» How to complete this task
Give exactly the lines from the one with "The height and width of the screenshot is (400, 818)." through the final line of the listing below, both included, leaving out any pictures.

» Given information
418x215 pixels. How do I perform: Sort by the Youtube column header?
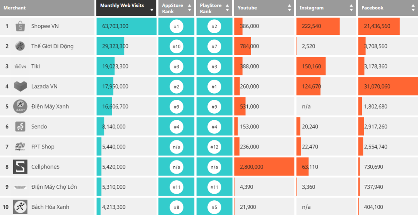click(x=264, y=8)
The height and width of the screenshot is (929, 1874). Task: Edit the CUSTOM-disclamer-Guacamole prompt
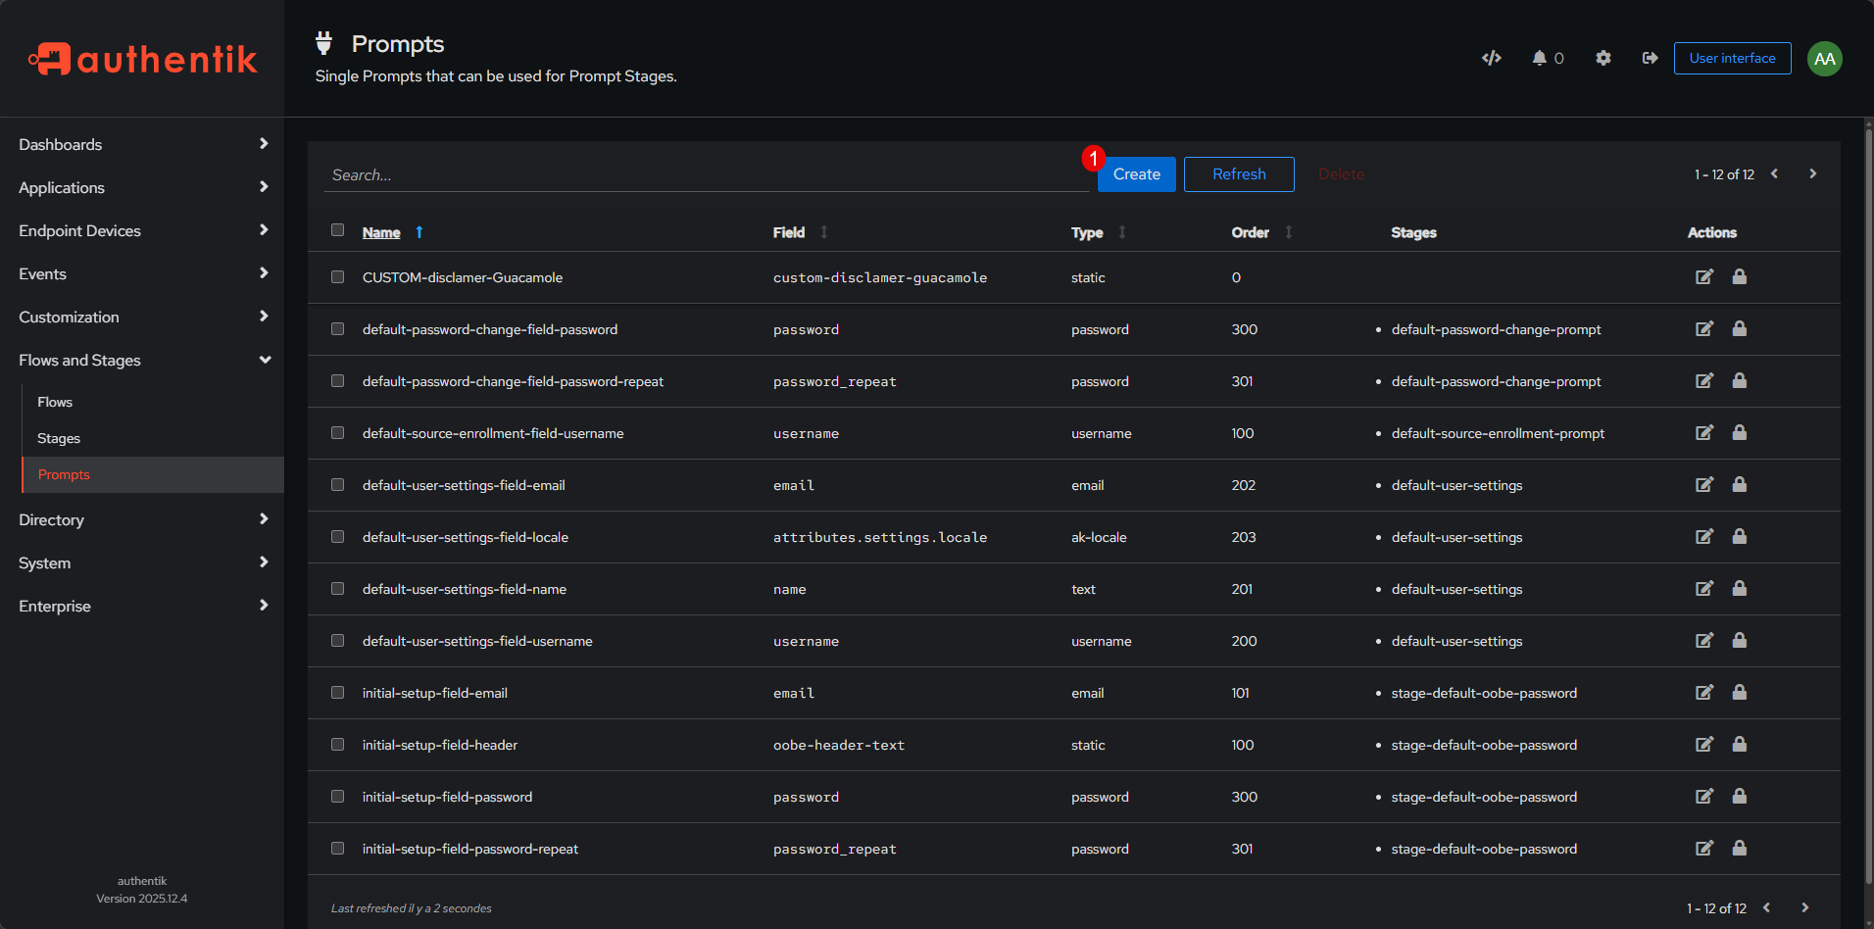pos(1704,277)
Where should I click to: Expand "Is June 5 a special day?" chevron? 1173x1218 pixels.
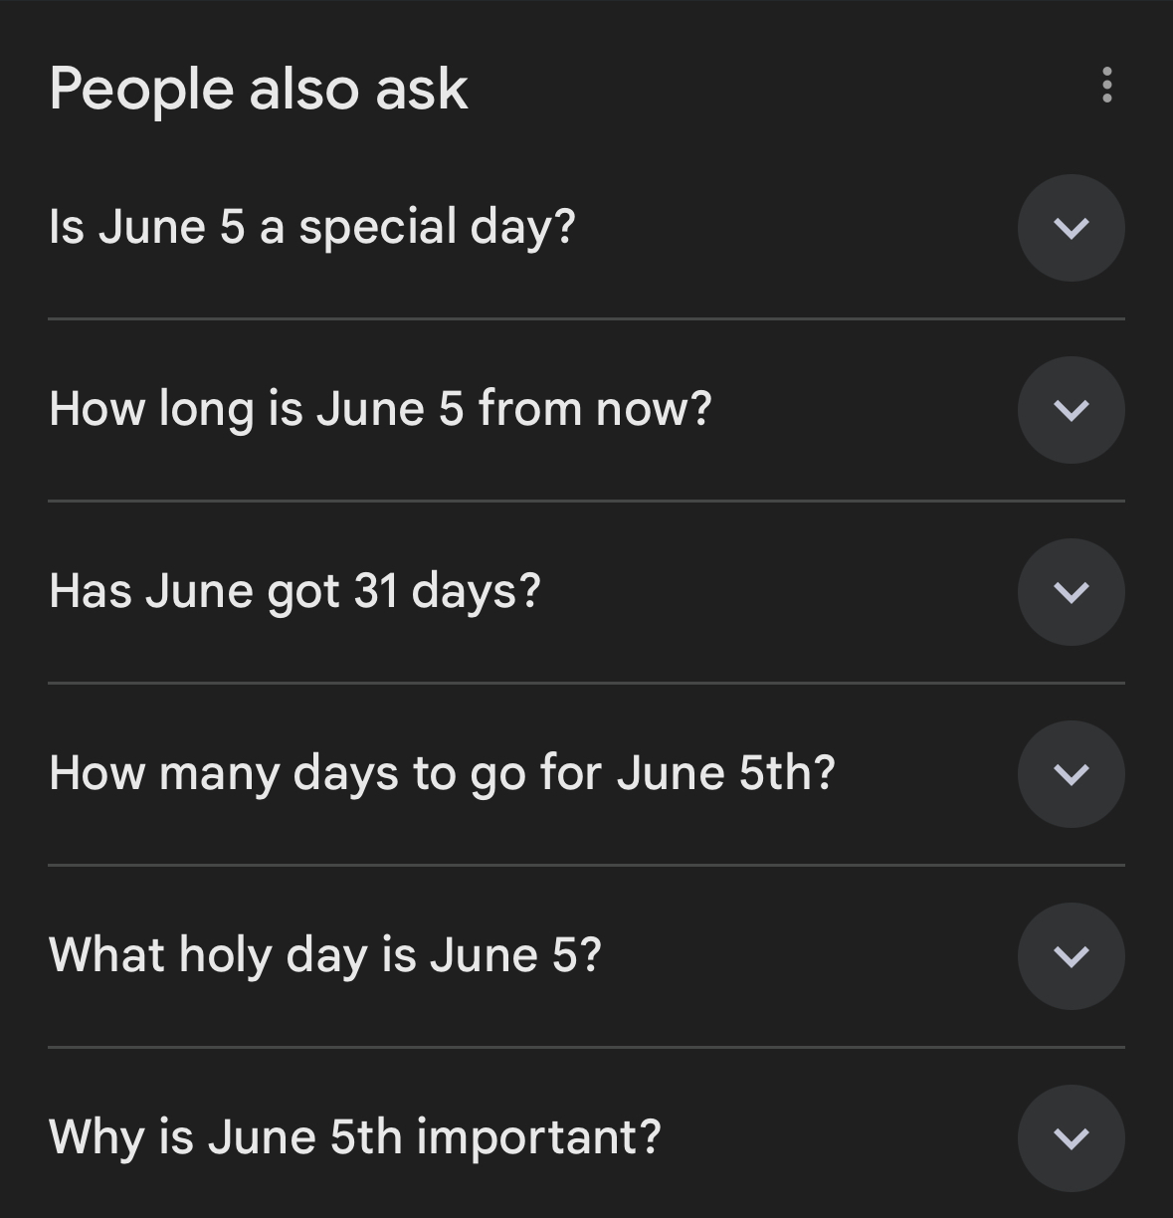tap(1071, 228)
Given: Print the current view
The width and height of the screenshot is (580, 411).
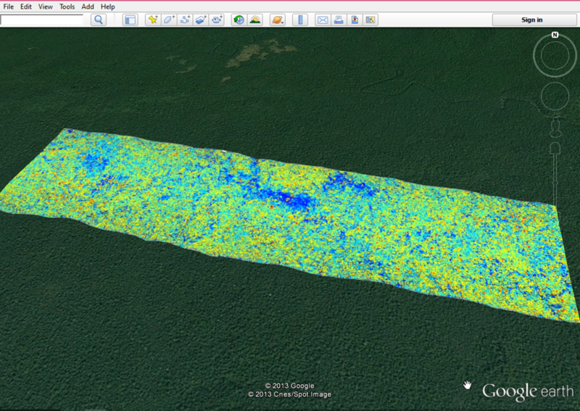Looking at the screenshot, I should point(338,20).
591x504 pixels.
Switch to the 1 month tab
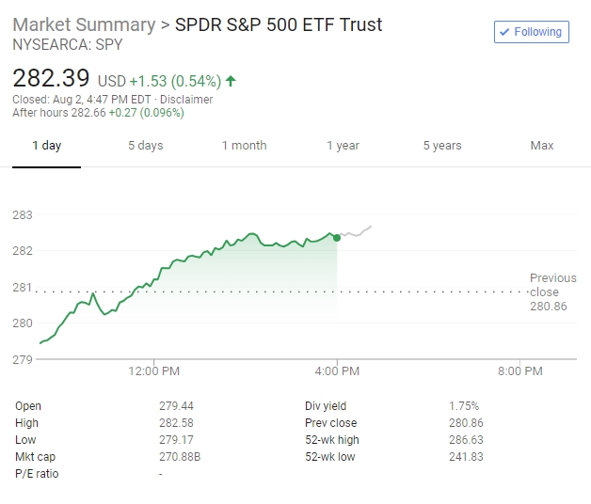[244, 146]
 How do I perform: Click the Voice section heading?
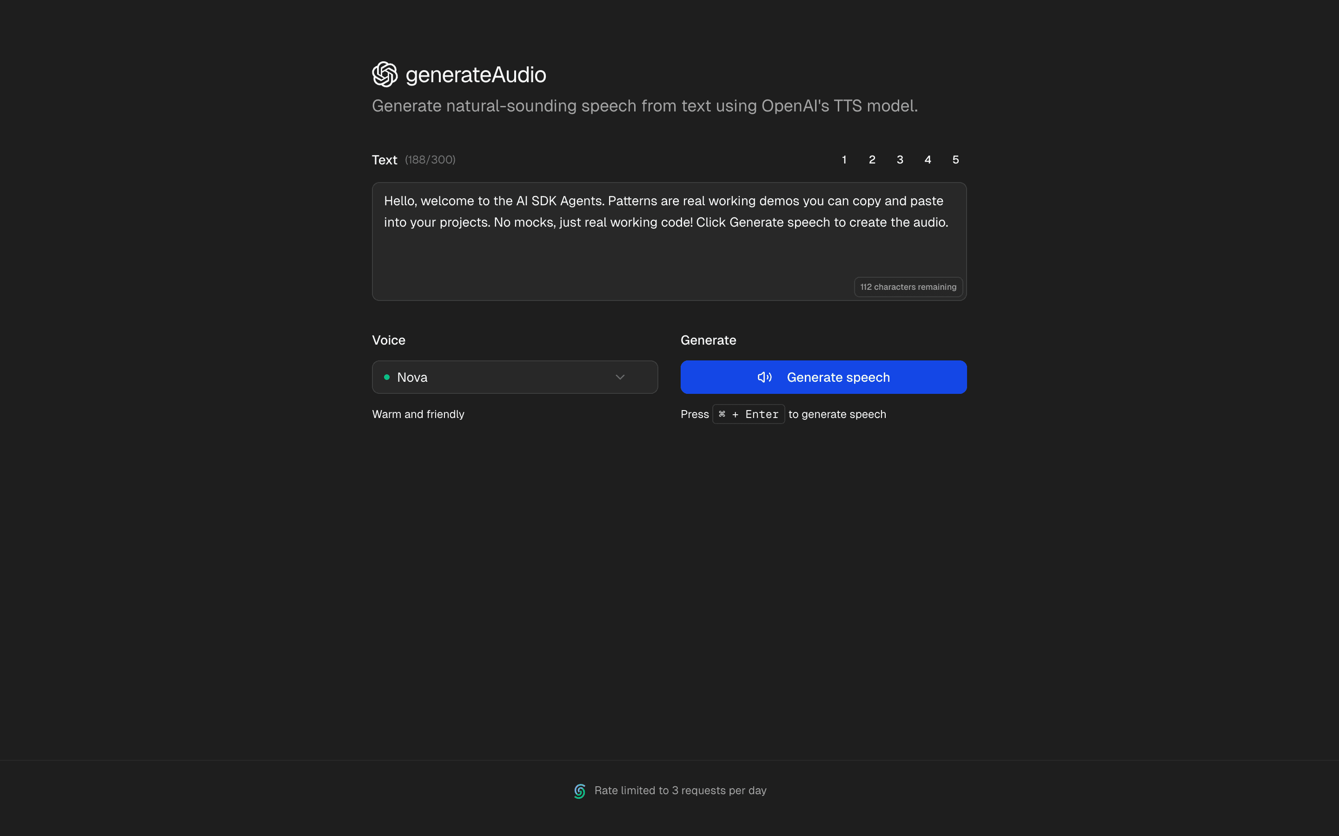coord(388,340)
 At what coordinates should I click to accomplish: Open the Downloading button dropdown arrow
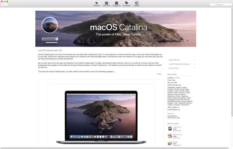click(57, 39)
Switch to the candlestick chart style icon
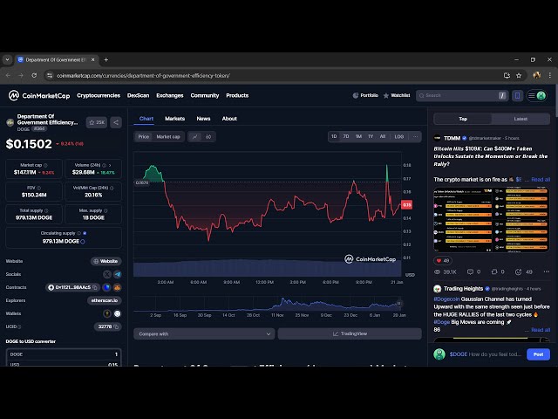The image size is (558, 419). click(x=208, y=136)
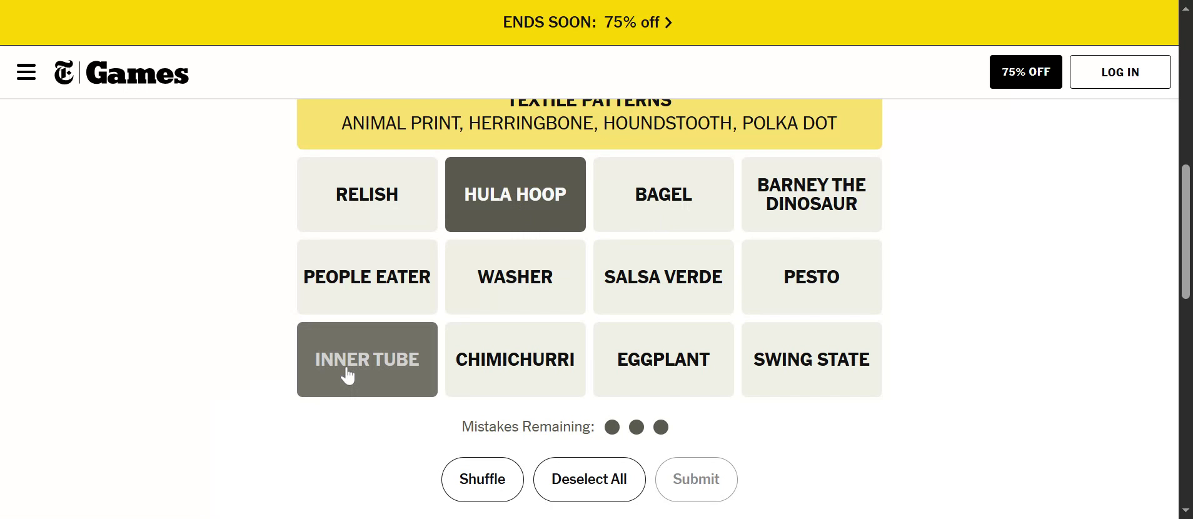Select the PEOPLE EATER tile

(x=367, y=277)
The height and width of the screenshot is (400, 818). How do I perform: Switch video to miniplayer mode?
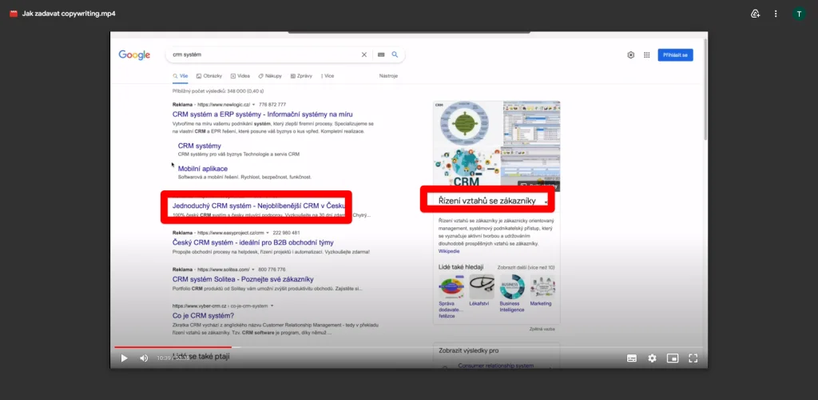(x=673, y=358)
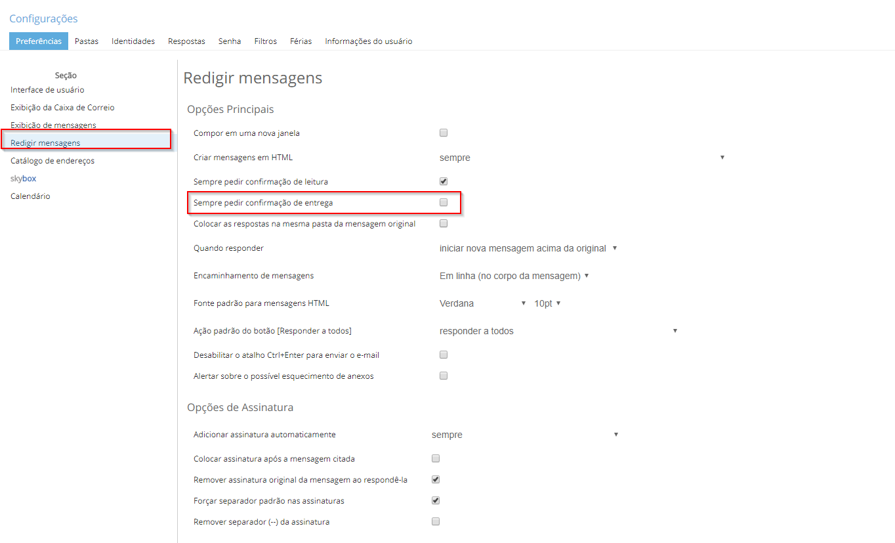Change the 10pt font size dropdown
Image resolution: width=895 pixels, height=543 pixels.
547,303
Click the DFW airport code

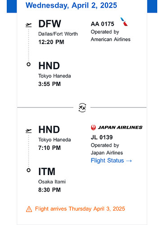coord(50,24)
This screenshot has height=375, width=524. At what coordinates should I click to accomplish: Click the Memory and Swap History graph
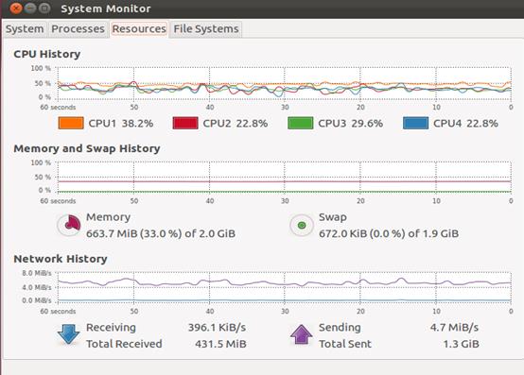tap(285, 178)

» Solution
The height and width of the screenshot is (400, 818). How do I perform: Switch video to miniplayer mode?
(x=673, y=358)
Change the 10pt font size dropdown
Image resolution: width=895 pixels, height=543 pixels.
547,303
Click the DFW airport code

coord(50,24)
This screenshot has height=375, width=524. At what coordinates should I click to accomplish: Click the Memory and Swap History graph
tap(285, 178)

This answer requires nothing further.